━━ Exercise inputs

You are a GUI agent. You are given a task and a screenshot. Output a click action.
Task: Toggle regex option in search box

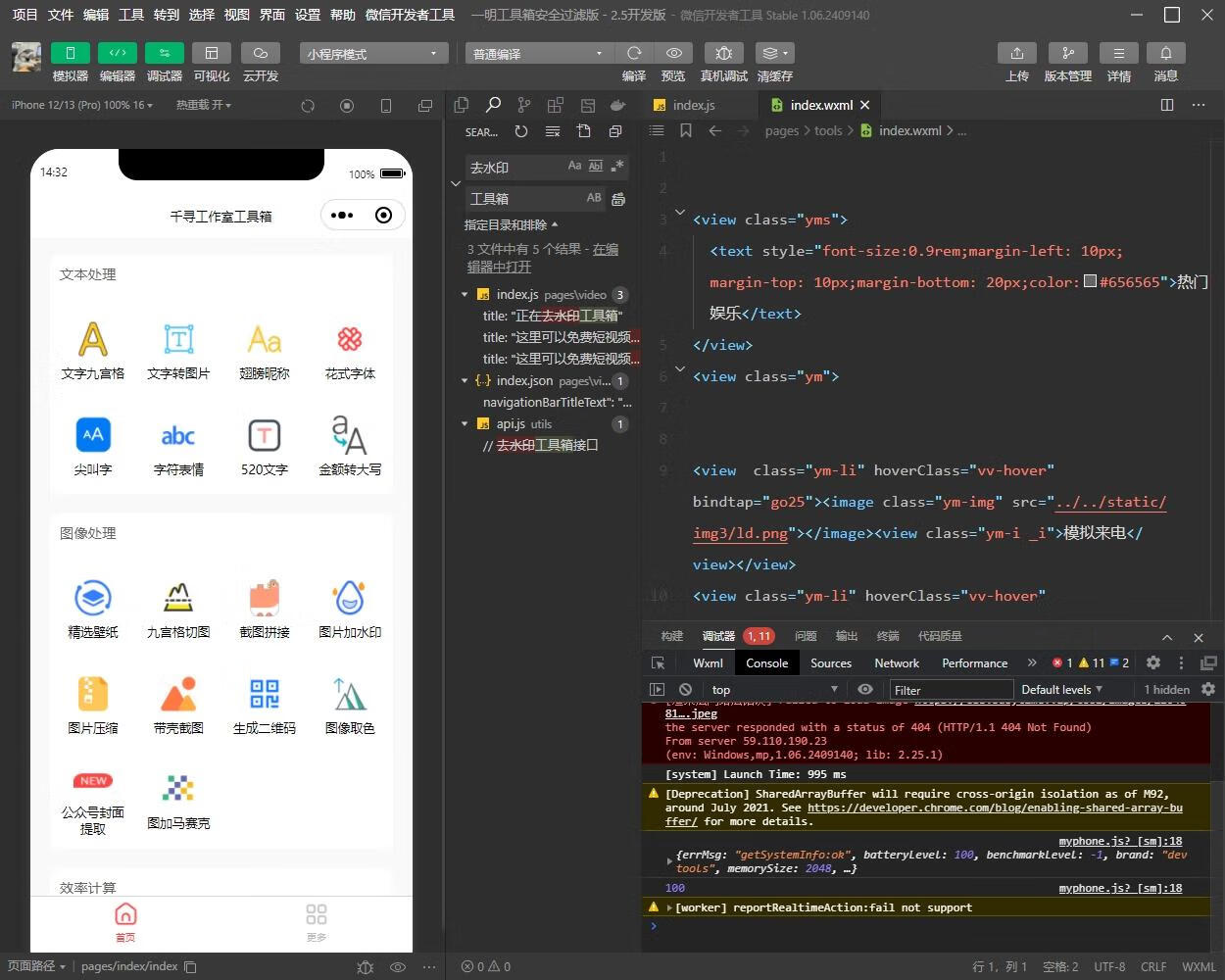(616, 167)
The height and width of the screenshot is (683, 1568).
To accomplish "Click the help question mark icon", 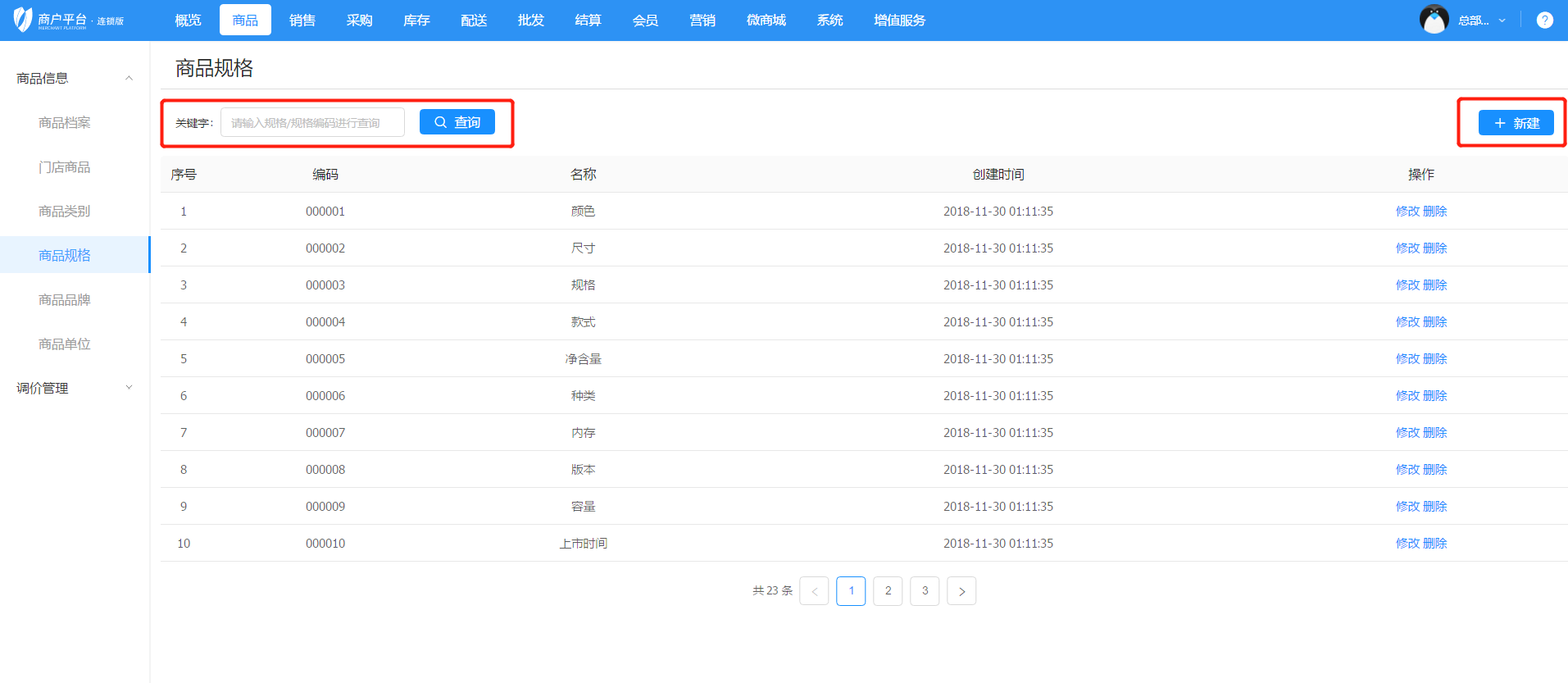I will point(1544,20).
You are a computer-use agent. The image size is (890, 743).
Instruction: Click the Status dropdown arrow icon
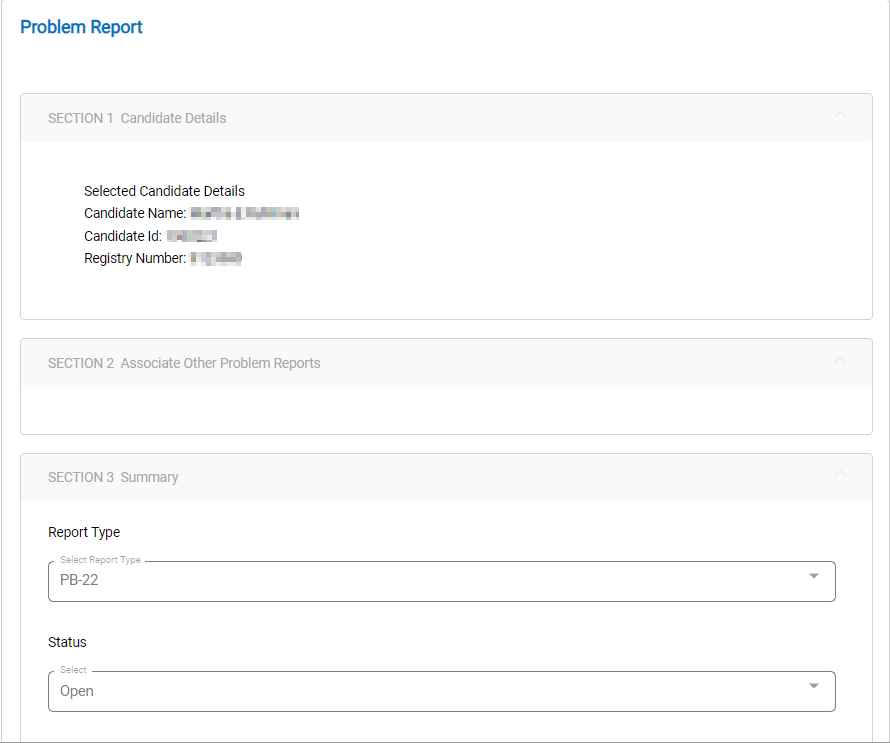click(814, 686)
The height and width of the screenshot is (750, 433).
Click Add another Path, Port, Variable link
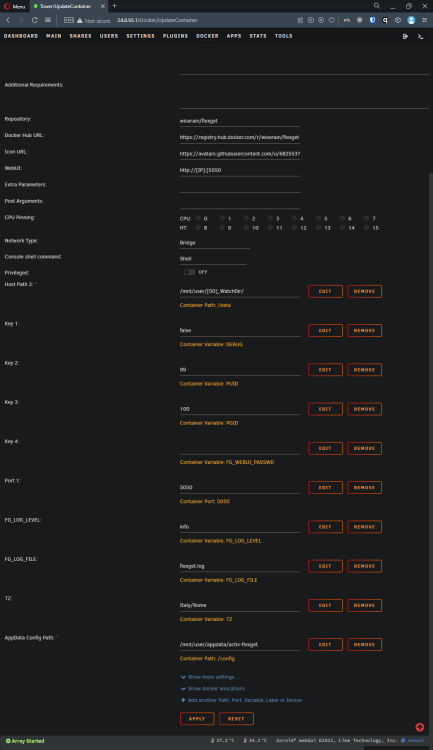coord(241,700)
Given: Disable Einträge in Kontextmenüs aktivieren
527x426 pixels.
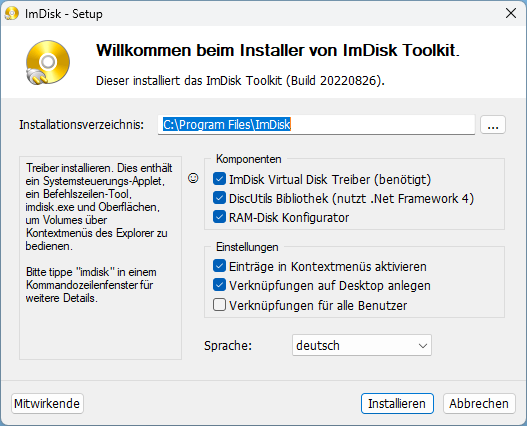Looking at the screenshot, I should pyautogui.click(x=219, y=266).
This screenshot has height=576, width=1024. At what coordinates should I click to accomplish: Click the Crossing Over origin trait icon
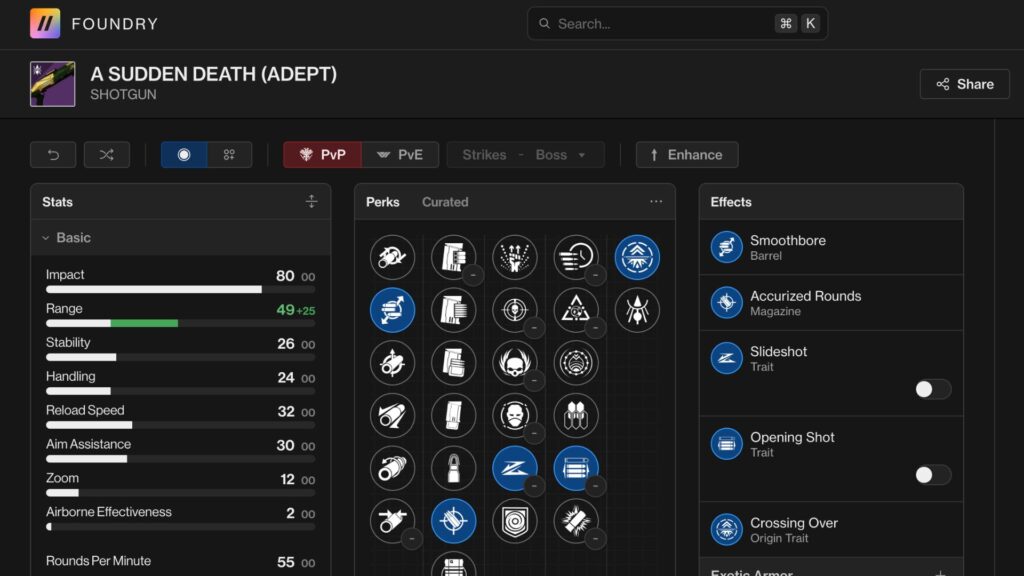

━━━━

■ **What is needed**: Everything from the line with "You are a computer-use" through the end of the listing above, both ends included, should be set down exactly; copy nothing else, and skip the pictures.

■ **Problem solution**:
You are a computer-use agent. The image size is (890, 743).
Instruction: Click the Status dropdown arrow icon
click(814, 686)
The height and width of the screenshot is (750, 433).
Click Add another Path, Port, Variable link
coord(241,700)
Given: Disable Einträge in Kontextmenüs aktivieren
527x426 pixels.
Looking at the screenshot, I should pyautogui.click(x=219, y=266).
This screenshot has height=576, width=1024. At what coordinates should I click to accomplish: Click the Crossing Over origin trait icon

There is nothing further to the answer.